* _GOAL OF THE EXERCISE_
Only the lines holding "agent" are wanted. Copy every one from the records below.

(Stored data)
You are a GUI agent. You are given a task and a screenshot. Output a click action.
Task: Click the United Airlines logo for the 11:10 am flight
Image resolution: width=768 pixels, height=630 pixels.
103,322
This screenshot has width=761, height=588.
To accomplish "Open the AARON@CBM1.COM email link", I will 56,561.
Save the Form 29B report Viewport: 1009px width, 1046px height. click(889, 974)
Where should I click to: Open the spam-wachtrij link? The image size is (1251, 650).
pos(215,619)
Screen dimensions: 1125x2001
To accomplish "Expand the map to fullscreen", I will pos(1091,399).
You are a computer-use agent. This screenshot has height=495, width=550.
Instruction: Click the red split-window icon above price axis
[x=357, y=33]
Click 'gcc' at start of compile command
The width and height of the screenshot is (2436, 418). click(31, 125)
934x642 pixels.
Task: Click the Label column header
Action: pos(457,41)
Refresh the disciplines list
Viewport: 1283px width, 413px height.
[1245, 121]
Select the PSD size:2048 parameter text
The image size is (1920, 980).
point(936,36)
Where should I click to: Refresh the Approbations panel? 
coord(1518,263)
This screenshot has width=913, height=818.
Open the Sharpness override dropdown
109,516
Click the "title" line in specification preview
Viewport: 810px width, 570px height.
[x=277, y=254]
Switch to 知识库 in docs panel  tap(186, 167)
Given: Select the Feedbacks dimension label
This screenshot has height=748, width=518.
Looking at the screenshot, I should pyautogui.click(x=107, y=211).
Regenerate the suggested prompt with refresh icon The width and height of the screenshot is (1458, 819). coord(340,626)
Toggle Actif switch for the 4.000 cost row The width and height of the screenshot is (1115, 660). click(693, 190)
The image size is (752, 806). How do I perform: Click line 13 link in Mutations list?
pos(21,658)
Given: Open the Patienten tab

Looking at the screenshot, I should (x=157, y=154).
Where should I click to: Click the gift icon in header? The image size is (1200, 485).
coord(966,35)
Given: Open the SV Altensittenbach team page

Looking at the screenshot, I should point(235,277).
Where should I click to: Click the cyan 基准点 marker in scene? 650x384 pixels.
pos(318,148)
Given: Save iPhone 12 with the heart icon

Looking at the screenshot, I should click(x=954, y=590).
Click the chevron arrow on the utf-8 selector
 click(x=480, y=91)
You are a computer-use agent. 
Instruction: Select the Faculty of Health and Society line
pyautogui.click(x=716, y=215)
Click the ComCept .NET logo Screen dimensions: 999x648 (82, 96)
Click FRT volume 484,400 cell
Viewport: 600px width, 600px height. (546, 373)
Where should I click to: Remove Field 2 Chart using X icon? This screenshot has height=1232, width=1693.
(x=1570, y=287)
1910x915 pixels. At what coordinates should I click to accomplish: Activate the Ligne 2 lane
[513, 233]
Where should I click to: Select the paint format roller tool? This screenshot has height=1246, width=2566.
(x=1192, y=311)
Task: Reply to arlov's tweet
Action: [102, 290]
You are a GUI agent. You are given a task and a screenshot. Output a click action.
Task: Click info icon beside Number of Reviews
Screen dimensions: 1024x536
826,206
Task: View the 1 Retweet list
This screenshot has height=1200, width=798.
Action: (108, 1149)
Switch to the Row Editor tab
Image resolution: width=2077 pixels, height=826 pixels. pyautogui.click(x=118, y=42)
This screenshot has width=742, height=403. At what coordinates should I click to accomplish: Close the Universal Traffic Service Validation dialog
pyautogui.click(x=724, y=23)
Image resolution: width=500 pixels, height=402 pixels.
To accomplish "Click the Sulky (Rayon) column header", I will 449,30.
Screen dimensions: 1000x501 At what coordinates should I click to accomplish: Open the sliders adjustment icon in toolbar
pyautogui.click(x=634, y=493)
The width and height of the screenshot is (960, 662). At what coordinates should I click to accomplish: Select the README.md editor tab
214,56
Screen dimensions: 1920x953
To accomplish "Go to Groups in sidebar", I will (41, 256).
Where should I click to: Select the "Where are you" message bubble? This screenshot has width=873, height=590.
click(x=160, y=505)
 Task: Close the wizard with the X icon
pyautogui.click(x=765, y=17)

* _TASK RESPONSE_
You are a GUI agent. You are given a task and a screenshot. Output a click action.
You are a computer-use agent. This screenshot has height=495, width=550.
You are a computer-use agent. 
You are a GUI agent. You are given a task and a screenshot. Output a click action.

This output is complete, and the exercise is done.